We will compare visually the prediction between the model of the first part (trained on the much larger SpaceNet dataset) and the model train from Picterra.
Figure 7 shows the prediction on the image where the training areas were drawn. We can see that the Picterra model gives better results than the classical model in this image as expected. One important thing to notice is that it took only two minutes to train and predict, whereas it took a full day to train the classical model on a GTX 1080 Ti.

Figure 7: (a) Picterra model detection, (b) Classical model detection

Figure 8 shows the detection on an unseen image for both models.We can see that the Picterra model is far better at finding small building but less precise with bigger one. It can be explained by the fact that we mainly annotated medium to small size building. If we want to improve further Picterra’s model we can add training areas where it performed below expectation, directly in the platform. This is another key strength of Picterra’s platform. It allows us to do active learning ourselves by seeing the outputs of the model so that we can help it get better. This is much harder to do with the traditional machine learning pipeline.

Figure 8: (a) Picterra model detection, (b) Classical model detection

Conclusions

In this article, we gave an overview on how to make our own building detector using traditional machine learning and presented an alternative approach using Picterra. We noticed that the classical pipeline has inherent inconveniences and might make it hard to use for purposes other than winning a competition.
The major issue was that we needed similar annotated data to images we want to work on. To bypass this issue Picterra offer an approach where we can directly train a model on our data by making it easy to annotate and iterate on, to produce superior results. Another key point is that by using similar annotated data, we can provide orders of magnitude of less data to the model than SpaceNet and still have it perform much better, while training the model for much less time as well. Superior results, with less training data in less time. These are just some of key strengths of Picterra’s platform.

References

[1] Spacenet on amazon web services (AWS). “datasets.” the spacenet catalog.
last modified April 30, 2018.. https://spacenetchallenge.github.io/
datasets/datasetHomePage.html.

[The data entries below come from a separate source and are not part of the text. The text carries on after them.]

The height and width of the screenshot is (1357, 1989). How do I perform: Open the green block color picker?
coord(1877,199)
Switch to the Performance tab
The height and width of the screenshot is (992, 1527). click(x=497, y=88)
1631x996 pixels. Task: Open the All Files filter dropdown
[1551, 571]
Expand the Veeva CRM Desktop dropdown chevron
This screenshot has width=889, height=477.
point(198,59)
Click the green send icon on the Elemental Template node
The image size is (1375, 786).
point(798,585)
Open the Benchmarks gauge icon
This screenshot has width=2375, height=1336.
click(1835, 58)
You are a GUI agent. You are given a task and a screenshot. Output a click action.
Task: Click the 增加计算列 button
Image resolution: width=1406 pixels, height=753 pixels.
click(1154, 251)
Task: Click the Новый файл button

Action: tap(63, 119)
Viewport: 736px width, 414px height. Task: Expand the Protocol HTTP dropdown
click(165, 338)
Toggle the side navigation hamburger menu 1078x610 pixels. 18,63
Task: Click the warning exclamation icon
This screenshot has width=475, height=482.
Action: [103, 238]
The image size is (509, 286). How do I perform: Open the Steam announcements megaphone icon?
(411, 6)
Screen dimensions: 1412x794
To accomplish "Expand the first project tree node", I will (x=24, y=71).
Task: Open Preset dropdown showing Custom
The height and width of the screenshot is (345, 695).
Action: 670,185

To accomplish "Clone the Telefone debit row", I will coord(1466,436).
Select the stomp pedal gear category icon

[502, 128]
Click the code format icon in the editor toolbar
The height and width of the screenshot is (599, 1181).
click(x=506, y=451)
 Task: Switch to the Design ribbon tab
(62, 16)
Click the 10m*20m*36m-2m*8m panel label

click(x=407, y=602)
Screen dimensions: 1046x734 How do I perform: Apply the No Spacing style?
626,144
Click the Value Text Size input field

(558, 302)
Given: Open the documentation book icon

Accessed: 2019–04–14.

[2] B. Bischke, P. Helber, J. Folz, D. Borth, and A. Dengel, “Multi-task learning for segmentation of building footprints with deep neural networks,” CoRR, vol. abs/1709.05932, 2017.

[3] Z. Hayder, X. He, and M. Salzmann, “Shape-aware instance segmentation,” CoRR, vol. abs/1612.03129, 2016.

[4] O. Ronneberger, P. Fischer, and T. Brox, “U-net: Convolutional networks
for biomedical image segmentation,” CoRR, vol. abs/1505.04597, 2015.

[5] K. He, X. Zhang, S. Ren, and J. Sun, “Deep residual learning for image
recognition,” CoRR, vol. abs/1512.03385, 2015.

[6] J. Deng, W. Dong, R. Socher, L.-J. Li, K. Li, and L. Fei-Fei, “ImageNet: A
Large-Scale Hierarchical Image Database,” in CVPR09, 2009.

[7] J. Yu, Y. Jiang, Z. Wang, Z. Cao, and T. S. Huang, “Unitbox: An advanced
object detection network,” CoRR, vol. abs/1608.01471, 2016.

[8] A. Kendall, Y. Gal, and R. Cipolla, “Multi-task learning using uncertainty to weigh losses for scene geometry and semantics,” CoRR, vol. abs/1705.07115, 2017.